Cynthia is like Zippy from British children’s cult TV show Rainbow – the naughty one is definitely the most lovable

Wives and Daughters is more akin to being penned by the friend of Jane Austen than Charlotte Bronte. It is without the gothic supernatural brooding harshness of the Bronte’s books. Like Austen, Elizabeth Gaskell has an ironic, satirical, witty eye for her society – largely that of the various ranks gentlefolk and aristocracy. It is surprising that Gaskell wrote Wives and Daughters and North and South which, with its political northern setting and convention defying, makes it clear to see why Gaskell and Charlotte were kindred spirits.

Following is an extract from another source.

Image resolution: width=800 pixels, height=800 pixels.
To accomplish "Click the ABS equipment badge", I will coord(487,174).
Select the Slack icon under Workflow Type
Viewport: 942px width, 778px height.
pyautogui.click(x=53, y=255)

Bronte is quoted to have disliked Austen’s work, yet her biographer and friend has written something very much of its ilk.

The plight of the heirless widow – a central theme in Pride and Prejudice and Sense and Sensibility – is there in Wives and Daughters, as is that of a gentleman loving a woman of a lesser family. Reputations and honour are key to both Austen and Wives and Daughters; a lady’s public opinion is so easily made into a scandal, and as such forms a major part of the dramatic narrative.

Like Pride and Prejudice, there is a strong father-daughter affection in contrast to a foolish mother and wayward sister (the last is also found in Sense and Sensibility). The heroine of Wives and Daughters, Molly, is a high moraled, near perfect woman who suppresses her own love so not to betray the confidence of another’s long term secret engagement. In that way, she is much like Elinor from Sense and Sensibility. Despite both Molly and Elinor being the heroines, their wayward sisters are more interesting.

Yet in Pride and Prejudice, the placid good sister is not the heroine. The real excesses are given to Lydia, but Elizabeth has the mixture of passion and decorum which makes her so popular with readers. She too falls for the villainous man – Wickham – who is instrumental in the near ruin of her sister; but Austen’s other heroines (and Molly) fall for the good, kind, brotherly character (Mr Knightly in Emma, Edmund in Mansfield Park; Edward in Sense and Sensibility).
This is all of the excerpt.